Predicting the need to update a systematic review

Article type
Authors
Takwoingi Y1, Hopewell S2, Sutton A3, Marshall R4, Tovey D4
1University of Birmingham, UK
2UK Cochrane Centre, UK
3University of Leicester, UK
4Cochrane Editorial Unit, UK
Abstract
Background: Despite the Collaboration’s policy on updating, many Cochrane reviews are not up to date. Updating can be as resource intensive as producing the original review and a priority-based approach may be more efficient than an arbitrary rigid time-based approach.

Objectives: To develop a prediction tool for assessing the need to update a review and for ranking a portfolio of reviews being considered for updating.

Methods: We identified 'signals’ through the literature together with novel ideas. We hypothesised these could potentially change the conclusions of a review and included the availability of a new trial, sample sizes of new trials etc.

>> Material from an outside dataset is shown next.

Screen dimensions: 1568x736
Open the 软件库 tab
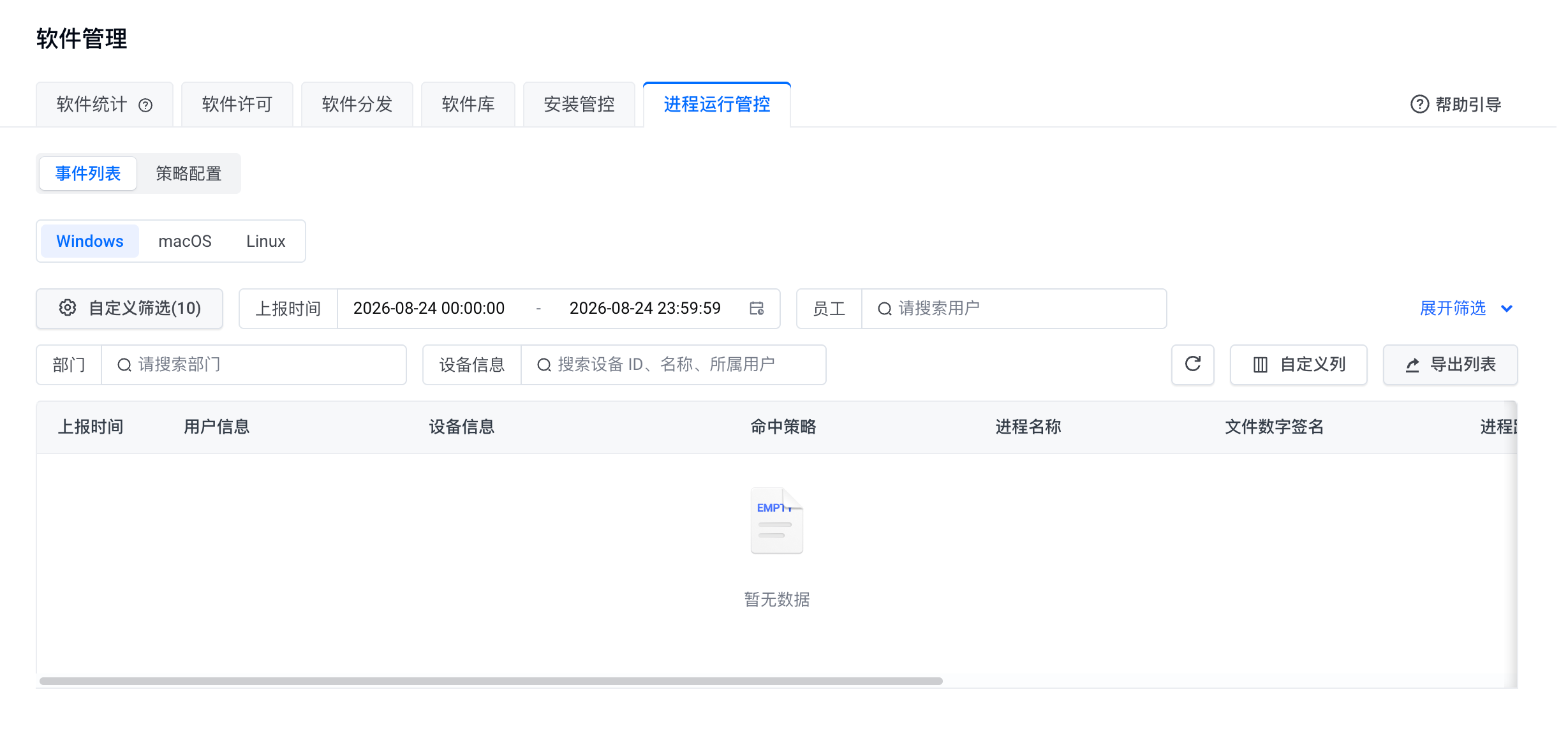pos(468,105)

Further signals were estimated through simulation, e.g. the estimated power of the new evidence to change conclusions of a meta-analysis. Only information on the sample sizes of each new trial was required to estimate all signals. To develop an equation predicting the probability a review’s conclusions would change based on the signals, a sample of Cochrane reviews flagged as updated during 2009 were identified. The predictive ability of the signals was evaluated using logistic regression; the outcome was whether conclusions of a review changed or not. The 'best’ prediction equation was validated using Jackknife cross-validation methods.

Results: Thirteen signals were identified of which five were stochastic (Figure1). We found 75 reviews where at least one new study had been added to the meta-analysis of the outcome on which the conclusions of the review was based. The signals and prediction tool will be presented in detail at the Colloquium.

Conclusions: The prediction tool provides a quantitative assessment of the likelihood that new trials will overturn conclusions of a review. Other factors may influence the decision to update but using the tool could ensure that reviews most sensitive to change due to new data are regularly updated.